Every so often we hear from people who are curious about the technology driving MarketMuse. Where do all those content suggestions and enhancements originate? Is it a secret team of content fairies spreading their pixie dust? Do we use an API? Or is it something more?
If you picked door number three, you’re right!
MarketMuse is powered by an advanced collection of technologies we refer to broadly as artificial intelligence (AI). Some of those technologies involve machine learning, deep learning, knowledge representation, natural language processing, and natural language generation.
How MarketMuse Works
MarketMuse has patented systems and methods for semantic keyword analysis. While data science geeks may enjoy perusing the patent, “How MarketMuse Identifies Topics That Make a Page More Comprehensive” explains it in layman’s terms.
Basically, we use an ensemble of algorithms (that fall within the domain of artificial intelligence) to create a robust topic model for any given subject. That model (ontology) is a representation of a set of objects and their corresponding relationships.
Relevance and importance aren’t determined solely on the basis of frequency. A concept can be mentioned infrequently, yet be extremely relevant and critical to the conversation. That’s the problem with simple algorithms like TF IDF. They cannot capture those complex semantic relationships in the same manner as a topic model.
We don’t just analyze a page of content. We analyze the content of your entire site and its topical coverage in order to determine what content is most likely to succeed.
Soon, we’ll be introducing MarketMuse First Draft. Our natural language generation (NLG) technology creates long-form content without the use of templates. Unlike existing NLG models, that can only produce 300 – 500 words before serious quality degradation, MarketMuse First Draft does not suffer from this restriction.
So when we say we use AI, we really mean it.

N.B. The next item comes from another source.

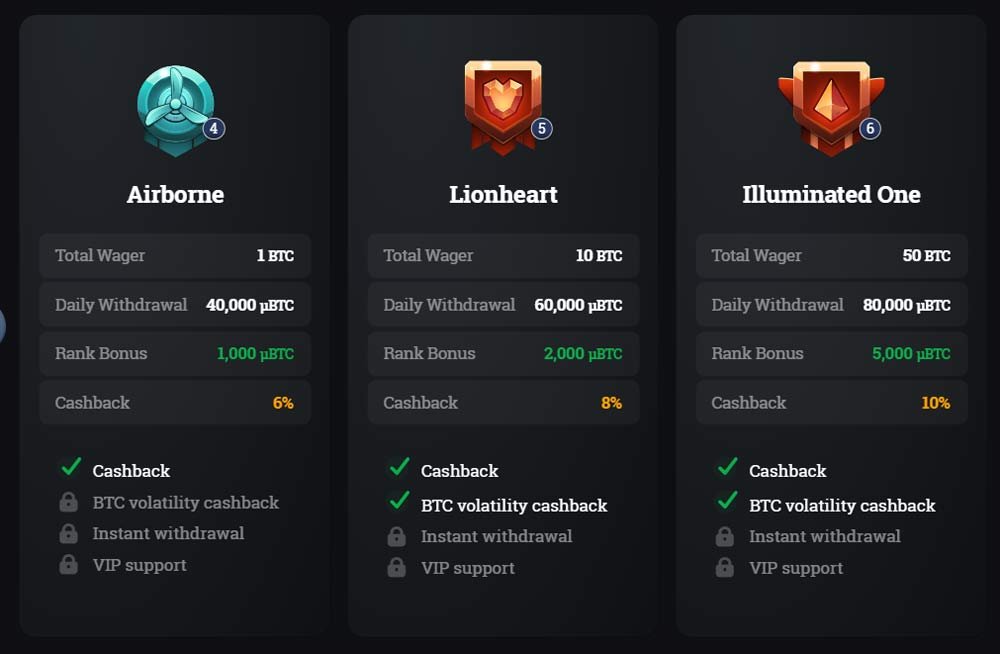This screenshot has height=654, width=1000.
Task: Click Airborne's Total Wager row
Action: pyautogui.click(x=175, y=255)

How We Continue to Improve Our AI
We train our models on
thousands, make that hundreds of thousands, of pages of text. Our data science team continually strives to enhance the algorithms in order to improve its accuracy and make our suggestions that much more helpful.

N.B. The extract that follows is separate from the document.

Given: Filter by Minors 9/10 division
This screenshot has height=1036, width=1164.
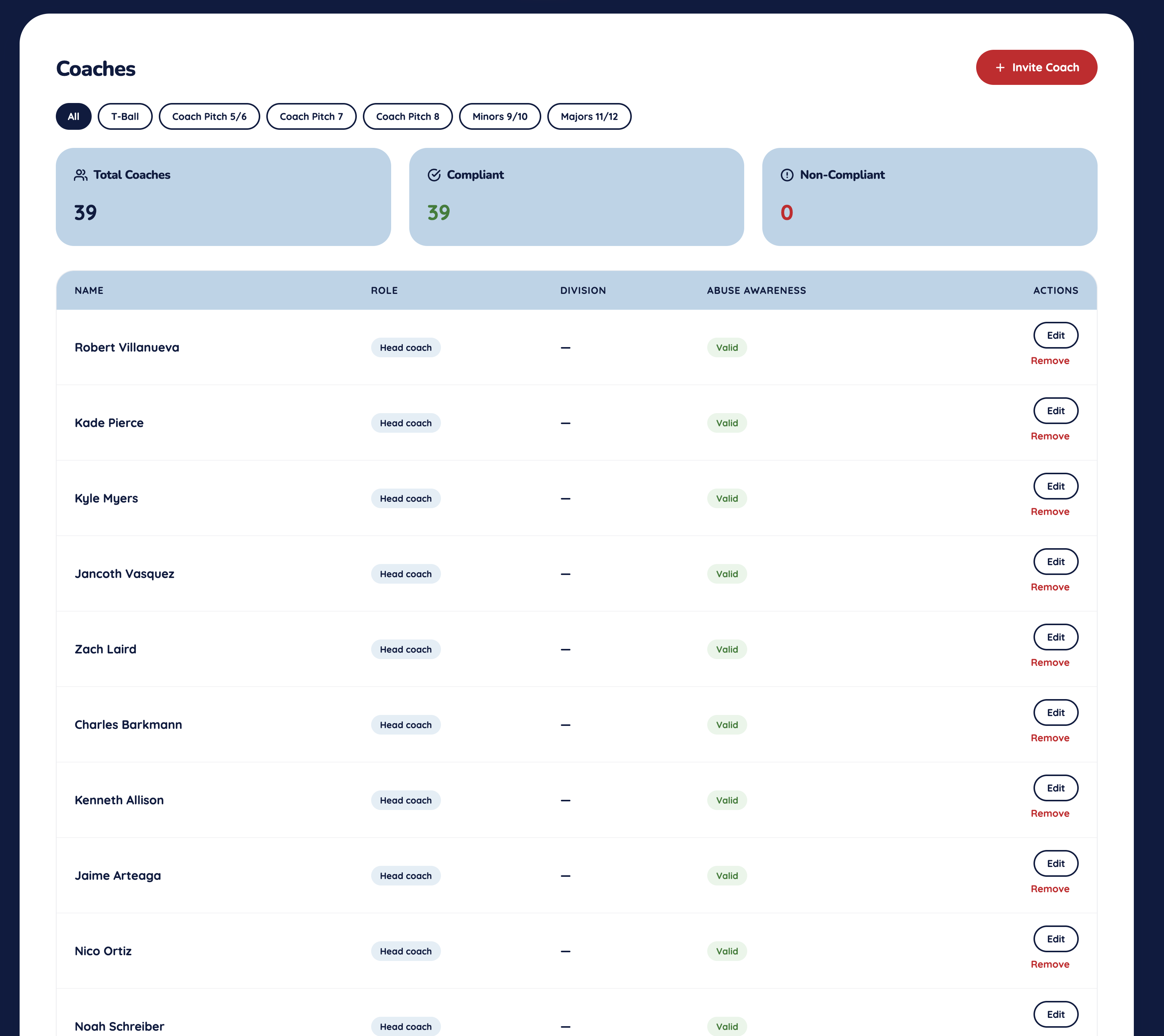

Building our platform from the ground up using the latest methodologies in machine learning enables us to offer unique and valuable solutions for content strategists and marketers. We’re constantly looking to turn the latest research surrounding artificial intelligence into practical and useful products.
Why We Take This Approach to Content
Some content optimization tools rely on third-party APIs (application programming interface) for their artificial intelligence implementation. But there’s a problem with that approach. It seriously restricts what these tools can offer and prevents them from improving the core functionality.

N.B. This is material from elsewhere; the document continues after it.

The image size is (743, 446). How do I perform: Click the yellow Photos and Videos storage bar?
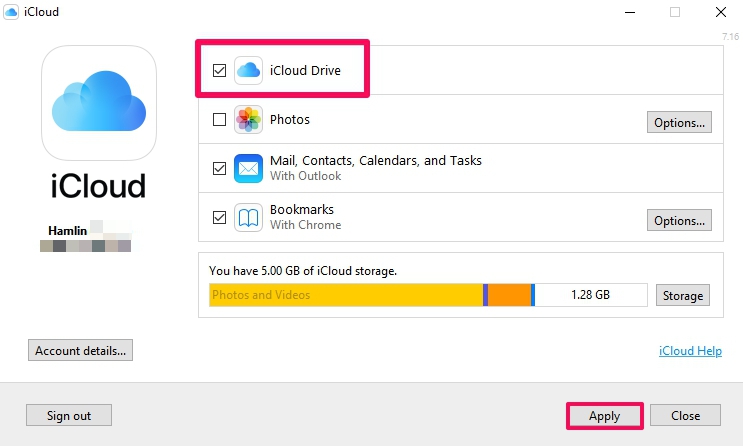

MarketMuse took a different approach when we first started in 2013. There simply were no APIs available that could achieve what we envisioned. Starting from scratch has given us more flexibility to provide some very innovative technologies.
Content strategy is hard. It’s not easy to determine the best path to establishing subject authority. Creating quality content at scale is no simple task either. Our goal is to help you determine what you should write about, how you should write it, what topics to use, understand what your competition is doing, how you can be better, and what content is most likely to succeed.